*TEXTO DA PÁGINA*:
★ ★ ★ ★ ★
NEI LEANDRO DE CASTRO
(Advogado, Escritor, Poeta, Publicitário)

O poeta e escritor Nei Leandro de Castro foi preso em fins de junho de 1964. À hora do almoço, dois agentes da repressão entraram em sua residência e convidaram-no a prestar um depoimento no quartel da Polícia Militar. Um dos agentes, ele já conhecia: era lvan Benigno. informante infiltrado nos meios universitários que dedurou e ajudou a prender dezenas de estudantes.

No quartel colocaram-no numa solitária, onde ficou incomunicável durante dois dias. Na noite do primeiro dia recebeu do carcereiro um maço de cigarros fechado; dentro dele, para sua surpresa, havia uma mensagem de apoio de outros companheiros de prisão. No terceiro dia foi transferido para um pavilhão do mesmo quartel, onde conviveu com Vulpiano Cavalcanti. Djalma Maranhão, Luiz Gonzaga de Souza, Aldo Tinoco, Carlos Alberto Galvão, Hélio Vasconcelos, Moacyr de Góes, Paulo e Guaracy de Oliveira. Josemá Azevedo e Geniberto Campos. Entre eles, encontrava-se um velho camponês, cujo nome não lembra, porém jamais pôde esquecer as marcas de tortura na parte interna de suas coxas.
★ ★ ★ ★ ★
*DADOS EXTRAÍDOS*:

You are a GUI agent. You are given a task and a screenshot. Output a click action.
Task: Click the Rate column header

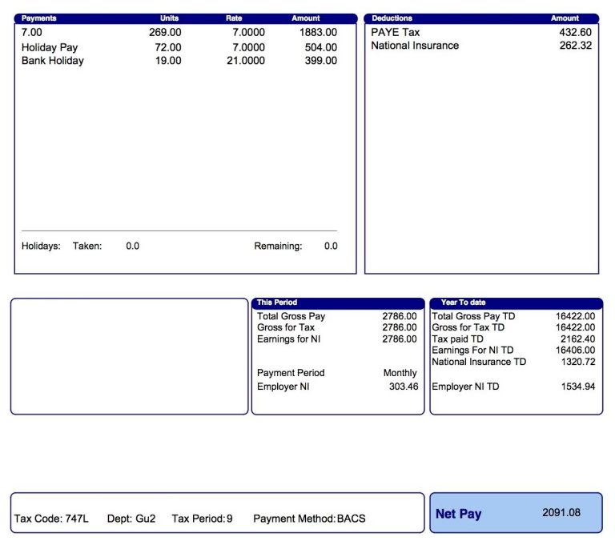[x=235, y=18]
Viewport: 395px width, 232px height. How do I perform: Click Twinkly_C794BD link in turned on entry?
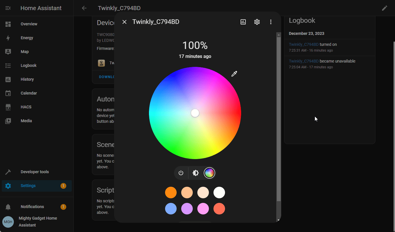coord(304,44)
★ ★ ★ ★ ★
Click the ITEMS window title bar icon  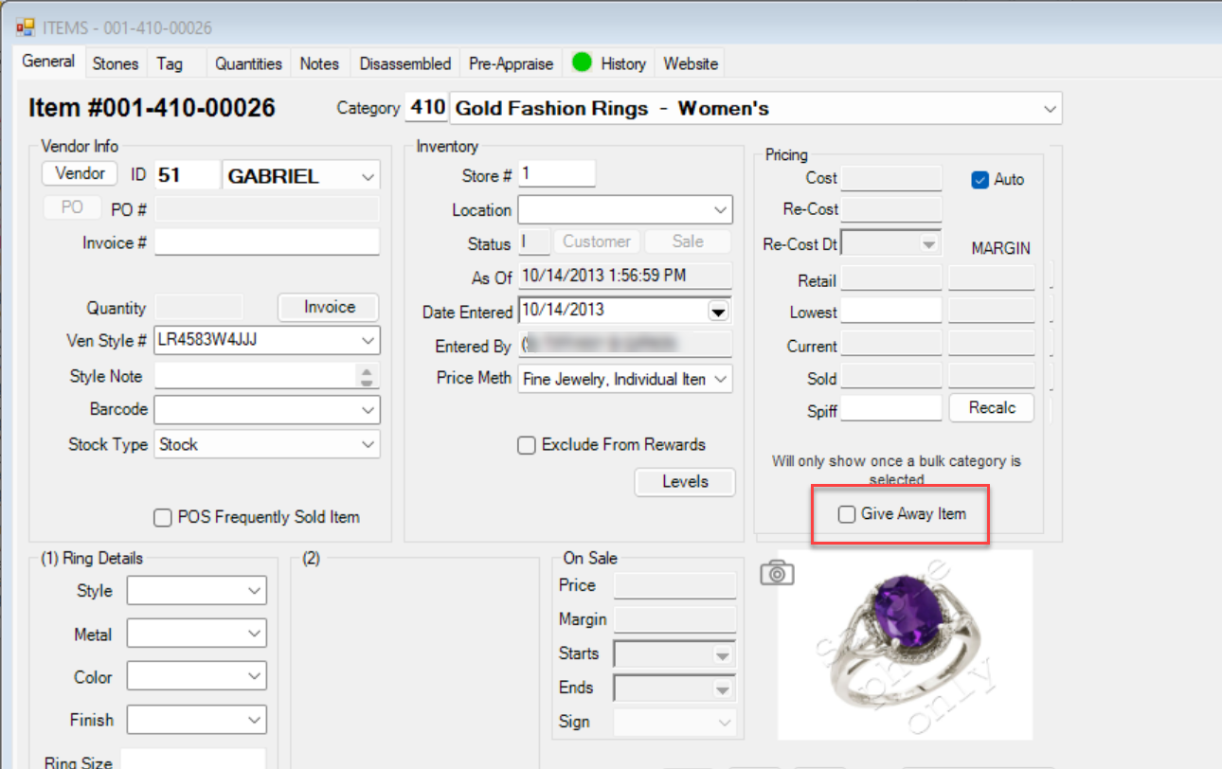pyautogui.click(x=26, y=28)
★ ★ ★ ★ ★
*TAREFAS PROPOSTAS*:
**a)** Pode devolver, sem alterações, o trecho do texto sobre a prisão de Nei Leandro de Castro que começa em "O poeta e escritor" e termina em "dezenas de estudantes."?
**b)** Consegue retomar o texto sobre a prisão de Nei Leandro de Castro a partir do ponto em que ele termina?
As entradas provêm de outra fonte.

*RESPOSTAS DO EXERCÍCIO*:
**a)**
O poeta e escritor Nei Leandro de Castro foi preso em fins de junho de 1964. À hora do almoço, dois agentes da repressão entraram em sua residência e convidaram-no a prestar um depoimento no quartel da Polícia Militar. Um dos agentes, ele já conhecia: era lvan Benigno. informante infiltrado nos meios universitários que dedurou e ajudou a prender dezenas de estudantes.

**b)**
Certa madrugada o delegado Veras e o capitão Domingos mandaram buscá-lo para uma sessão de interrogatório. Nei ficou numa sala vazia e escura, sentado num tamborete, uma luz muito forte contra os olhos. Os dois circulavam em sua volta fazendo ameaças e encenações. Gritavam, crivavam de perguntas, exibiam os livros “subversivos” que havia escrito: “Voz Geral”, poesia e “Revolução e Contra-Revolução”, peça de teatro. Quando lhe pediram nomes de comunistas de Natal respondeu o que haviam antes na prisão “os comunistas são Vulpiano Cavalcanti e Luiz Maranhão”. O capitão Domingos baixou-lhe a mão com força nas costas e gritou “Não queira ser mais imbecil do que você já é, porra!”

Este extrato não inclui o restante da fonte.